EXCERPTED TEXT:
==*==
This term means the same thing as bursitis or tendonitis of the shoulder. There are several causes of this problem. In some people, the most common cause is overuse, such as repetitive throwing, weightlifting, overhead racquet sports, swimming, and so forth; it can also occur in people not performing athletic activities, but daily repetitive activities, such as using a computer mouse, carrying/lifting objects or typical household cleaning. In some people, these activities lead to inflammation or tendonitis.
As mentioned above, the rotator cuff is composed of four muscle-tendon units, and any or all of these can be involved. The upraspinatus and the biceps are the most commonly involved. What overuse does to the tendons is not known absolutely. It is felt that with overuse small, microscopic tearing of the tendon fibers occurs. Most tendons have an area of poor blood supply within the tendon itself. This makes the body’s attempt at healing these microtears not totally successful. We think this leads to an irritative process in the tendon which is called tendonitis with ultimately results in chronic thickening of the tendon, known as rotator cuff tendinosis.
Symptoms are generally those of pain, usually after activity at first, and then during activity. The pain can usually be relieved by rest, but in some cases, the pain may be rather severe and require more specific treatment. The general treatment for this group of patients is nonsurgical, including prolonged rest, sometimes often six weeks or more, and appropriate exercises to strengthen and stretch the rotator cuff muscles and tendons.
==*==
DATA:
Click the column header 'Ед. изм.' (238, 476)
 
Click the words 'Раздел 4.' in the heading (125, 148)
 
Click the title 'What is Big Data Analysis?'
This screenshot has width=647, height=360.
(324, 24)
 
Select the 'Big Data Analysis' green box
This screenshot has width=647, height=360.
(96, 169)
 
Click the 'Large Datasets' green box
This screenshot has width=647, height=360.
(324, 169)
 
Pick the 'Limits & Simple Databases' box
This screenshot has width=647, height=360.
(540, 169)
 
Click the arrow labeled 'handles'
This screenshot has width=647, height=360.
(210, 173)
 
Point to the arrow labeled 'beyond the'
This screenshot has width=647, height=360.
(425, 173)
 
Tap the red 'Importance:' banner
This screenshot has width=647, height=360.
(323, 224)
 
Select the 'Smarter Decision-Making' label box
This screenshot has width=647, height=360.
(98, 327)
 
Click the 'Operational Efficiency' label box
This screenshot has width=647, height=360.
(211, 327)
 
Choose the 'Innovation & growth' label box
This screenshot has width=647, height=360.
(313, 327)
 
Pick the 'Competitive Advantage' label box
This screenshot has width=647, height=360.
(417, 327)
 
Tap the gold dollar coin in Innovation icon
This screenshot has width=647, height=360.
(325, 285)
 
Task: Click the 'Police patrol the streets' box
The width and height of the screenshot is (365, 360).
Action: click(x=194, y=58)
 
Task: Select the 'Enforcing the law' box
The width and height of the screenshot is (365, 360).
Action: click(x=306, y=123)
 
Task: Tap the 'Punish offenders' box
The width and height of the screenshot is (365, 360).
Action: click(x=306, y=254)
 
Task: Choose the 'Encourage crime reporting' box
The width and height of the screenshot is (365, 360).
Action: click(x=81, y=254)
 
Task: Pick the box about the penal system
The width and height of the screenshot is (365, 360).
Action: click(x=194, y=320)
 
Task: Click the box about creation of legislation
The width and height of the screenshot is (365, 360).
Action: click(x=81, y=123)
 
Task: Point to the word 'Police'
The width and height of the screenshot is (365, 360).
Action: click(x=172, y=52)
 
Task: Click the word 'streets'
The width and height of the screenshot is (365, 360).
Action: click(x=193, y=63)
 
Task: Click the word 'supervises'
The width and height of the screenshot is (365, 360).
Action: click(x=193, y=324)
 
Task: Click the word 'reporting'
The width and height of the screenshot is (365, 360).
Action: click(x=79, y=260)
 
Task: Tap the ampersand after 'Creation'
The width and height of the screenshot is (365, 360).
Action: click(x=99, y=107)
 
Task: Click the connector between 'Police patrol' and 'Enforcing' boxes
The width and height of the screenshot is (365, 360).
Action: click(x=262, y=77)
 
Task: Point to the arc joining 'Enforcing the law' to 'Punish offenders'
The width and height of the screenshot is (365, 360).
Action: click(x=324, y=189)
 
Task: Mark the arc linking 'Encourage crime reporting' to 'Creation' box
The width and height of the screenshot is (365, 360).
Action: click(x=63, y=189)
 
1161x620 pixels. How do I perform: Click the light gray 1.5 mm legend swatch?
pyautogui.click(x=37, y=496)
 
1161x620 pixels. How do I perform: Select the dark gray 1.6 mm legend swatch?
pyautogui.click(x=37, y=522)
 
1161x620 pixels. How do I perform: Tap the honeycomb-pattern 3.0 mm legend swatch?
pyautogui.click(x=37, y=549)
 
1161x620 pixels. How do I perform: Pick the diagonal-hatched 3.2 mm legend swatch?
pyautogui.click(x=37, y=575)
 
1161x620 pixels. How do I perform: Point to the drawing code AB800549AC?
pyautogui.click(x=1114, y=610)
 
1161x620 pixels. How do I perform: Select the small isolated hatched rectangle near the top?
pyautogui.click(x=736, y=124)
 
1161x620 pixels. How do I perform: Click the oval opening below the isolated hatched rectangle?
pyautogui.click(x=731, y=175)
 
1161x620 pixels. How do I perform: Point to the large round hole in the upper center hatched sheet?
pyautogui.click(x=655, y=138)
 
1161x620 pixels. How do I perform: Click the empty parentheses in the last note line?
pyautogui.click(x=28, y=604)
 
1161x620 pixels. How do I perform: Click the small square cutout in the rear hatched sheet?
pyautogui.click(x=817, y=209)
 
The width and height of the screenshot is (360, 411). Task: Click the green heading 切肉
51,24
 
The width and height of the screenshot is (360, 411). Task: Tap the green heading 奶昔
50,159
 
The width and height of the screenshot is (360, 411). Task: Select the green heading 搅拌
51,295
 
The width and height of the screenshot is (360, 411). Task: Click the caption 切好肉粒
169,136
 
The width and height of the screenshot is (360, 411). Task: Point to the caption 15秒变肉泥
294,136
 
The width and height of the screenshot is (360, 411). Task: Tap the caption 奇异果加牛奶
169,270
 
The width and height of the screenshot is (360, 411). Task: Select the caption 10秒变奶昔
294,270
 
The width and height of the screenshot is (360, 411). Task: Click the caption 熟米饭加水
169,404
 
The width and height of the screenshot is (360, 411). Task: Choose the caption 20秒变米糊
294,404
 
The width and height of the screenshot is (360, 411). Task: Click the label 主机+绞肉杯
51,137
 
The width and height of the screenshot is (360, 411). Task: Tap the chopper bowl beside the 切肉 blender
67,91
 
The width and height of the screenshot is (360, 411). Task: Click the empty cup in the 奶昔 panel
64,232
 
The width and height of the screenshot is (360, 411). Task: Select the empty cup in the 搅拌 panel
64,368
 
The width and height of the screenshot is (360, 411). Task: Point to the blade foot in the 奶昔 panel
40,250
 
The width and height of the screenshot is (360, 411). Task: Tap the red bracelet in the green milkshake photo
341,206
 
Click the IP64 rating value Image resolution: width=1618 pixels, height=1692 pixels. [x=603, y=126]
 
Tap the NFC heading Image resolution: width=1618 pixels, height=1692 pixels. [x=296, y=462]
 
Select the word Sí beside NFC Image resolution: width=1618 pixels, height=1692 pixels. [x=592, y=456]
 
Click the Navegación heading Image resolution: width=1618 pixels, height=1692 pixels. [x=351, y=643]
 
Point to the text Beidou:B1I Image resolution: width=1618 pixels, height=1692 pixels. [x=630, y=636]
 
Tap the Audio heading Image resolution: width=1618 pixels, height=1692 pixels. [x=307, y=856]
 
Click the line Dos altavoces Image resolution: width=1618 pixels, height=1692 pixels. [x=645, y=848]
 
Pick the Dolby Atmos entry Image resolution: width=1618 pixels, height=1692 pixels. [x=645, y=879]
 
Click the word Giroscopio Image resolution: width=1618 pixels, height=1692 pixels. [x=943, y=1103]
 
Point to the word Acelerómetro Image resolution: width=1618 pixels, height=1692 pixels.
==*==
TASKS:
1. According to the rotator cuff tendonitis text, what is the chronic thickening of the tendon called?
2. List every activity the rotator cuff tendonitis text names as a source of overuse.
3. Continue the rotator cuff tendonitis text from its final sentence.
The rows come from a different source than the text about rotator cuff tendonitis.

SOLVED PROBLEMS:
1. Rotator cuff tendinosis.

2. Repetitive throwing, weightlifting, overhead racquet sports, swimming, using a computer mouse, carrying/lifting objects, and typical household cleaning.

3.
In throwing athletes and some swimmers, the anterior or front muscles of the rotator cuff (the subscapularis, the biceps, and the supraspinatus) are too strong, and the back muscles (the infraspinatus, teres minor and occasionally the supraspinatus) are weak. Rest and exercises along with the use of nonsteroidal anti-nflammatory drugs and an occasional injection of cortisone will almost always result in improvement. The use of heat for l0-15 minutes before exercise and workouts, as well as the use of ice afterwards is also important.
If an individual wishes to return to athletics during this time, then it can be done with some indicated modifications of the activity, strengthening exercises, symptomatic treatments with heat before and ice after, as well as the occasional use of NSAIDS (nonsteroidal anti-inflammatory drugs). An individual who follows these prescribed recommendation will usually be able to continue participation in their sport at the desired frequency and level. Some throwing athletes and others involved in overhead athletic activities will develop rotator cuff tendonitis secondary to instability or subluxation of the shoulder. If the above-described conservative, non-surgical treatment fails in the group of patients, then surgery to reconstruct or stabilize the shoulder may be indicated. This subject is covered in another handout covering shoulder instability and dislocations.